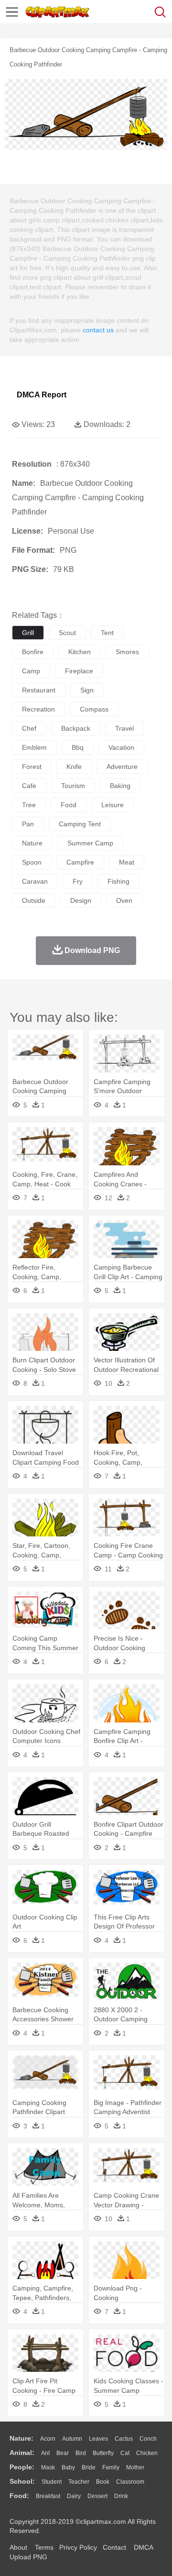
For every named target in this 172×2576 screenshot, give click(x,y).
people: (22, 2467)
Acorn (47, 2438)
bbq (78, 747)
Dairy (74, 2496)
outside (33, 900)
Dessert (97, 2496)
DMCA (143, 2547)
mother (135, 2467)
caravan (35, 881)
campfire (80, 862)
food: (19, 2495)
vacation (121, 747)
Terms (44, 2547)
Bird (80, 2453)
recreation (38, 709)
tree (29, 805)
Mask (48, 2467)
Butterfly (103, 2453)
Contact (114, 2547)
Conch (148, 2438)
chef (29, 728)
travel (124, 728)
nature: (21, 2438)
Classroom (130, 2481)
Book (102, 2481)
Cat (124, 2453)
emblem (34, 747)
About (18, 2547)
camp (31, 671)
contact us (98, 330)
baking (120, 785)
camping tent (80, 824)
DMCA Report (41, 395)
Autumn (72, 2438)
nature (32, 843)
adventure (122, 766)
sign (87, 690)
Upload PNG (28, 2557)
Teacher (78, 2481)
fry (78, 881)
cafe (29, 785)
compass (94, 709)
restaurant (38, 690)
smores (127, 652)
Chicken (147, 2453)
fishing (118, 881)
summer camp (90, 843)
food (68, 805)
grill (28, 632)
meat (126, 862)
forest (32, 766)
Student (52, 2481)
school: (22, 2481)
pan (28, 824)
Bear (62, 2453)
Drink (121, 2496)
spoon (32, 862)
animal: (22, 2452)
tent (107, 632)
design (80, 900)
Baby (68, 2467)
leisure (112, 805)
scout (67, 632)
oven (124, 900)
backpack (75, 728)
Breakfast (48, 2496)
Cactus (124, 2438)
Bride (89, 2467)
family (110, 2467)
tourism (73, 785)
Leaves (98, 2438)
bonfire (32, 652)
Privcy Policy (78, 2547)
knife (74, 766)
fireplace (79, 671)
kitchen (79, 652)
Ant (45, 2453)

==

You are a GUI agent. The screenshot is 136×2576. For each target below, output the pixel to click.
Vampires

▸ **Required action**
Once you find the line with "Mask (48, 2467)" in the entries above, output it and each line after it up to and including the line with "camping tent (80, 824)", and nothing else.

▸ **Solved exercise**
Mask (48, 2467)
Butterfly (103, 2453)
Contact (114, 2547)
Conch (148, 2438)
chef (29, 728)
travel (124, 728)
nature: (21, 2438)
Classroom (130, 2481)
Book (102, 2481)
Cat (124, 2453)
emblem (34, 747)
About (18, 2547)
camp (31, 671)
contact us (98, 330)
baking (120, 785)
camping tent (80, 824)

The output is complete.